Preparation method of sertaconazole nitrate intermediate

Technical Field

The invention relates to the technical field of preparation of medical intermediates, in particular to a preparation method of a sertaconazole nitrate intermediate.

Background

Sertaconazole nitrate, molecular formula: c₂₀H₁₅Cl₃N₂OS·HNO₃Chemical name 1- [2- (7-chlorobenzo [ b ]]Thiophen-3-yl) methoxy-2- (2, 4-dichlorobenzene) ethyl]-1H-imidazole nitrate, which is an artificial imidazole broad-spectrum antifungal drug and can be used for treating dermatophytes, microzyme and candidaAnd aspergillus has the effects of inhibiting and killing, and has strong antibacterial effect on gram-positive bacteria.

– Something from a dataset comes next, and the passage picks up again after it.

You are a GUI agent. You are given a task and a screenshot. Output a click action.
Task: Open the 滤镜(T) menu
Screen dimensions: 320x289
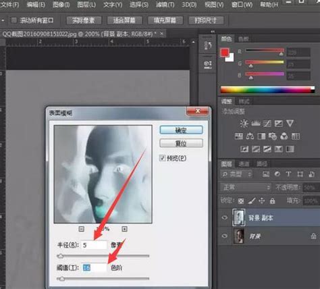point(165,5)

The common synthesis process of sertaconazole nitrate is to make 1- (2, 4-dichlorobenzene) -2- (1-imidazole) ethanol and 3-bromomethyl-7-chlorobenzo [ b ] thiophene undergo the process of salt-forming reaction to prepare sertaconazole nitrate.

For the intermediate 3-bromomethyl-7-chlorobenzo [ b ] thiophene of sertaconazole nitrate, patent document CN112694470A describes the following preparation process: the 3-bromomethyl-7-chlorobenzo [ b ] thiophene is obtained by taking o-chlorothiophenol and chloropropanone as initial raw materials through acylation, cyclization and bromination. Wherein, in the bromination step, carbon tetrachloride is used as a reaction solvent.

As is well known, after carbon tetrachloride is volatilized, gas molecules react with ozone under illumination to consume the ozone, so that the ozone layer becomes thin and the whole atmosphere is damaged, and therefore, the use of carbon tetrachloride is gradually limited in practical industrial production due to the requirement of environmental protection.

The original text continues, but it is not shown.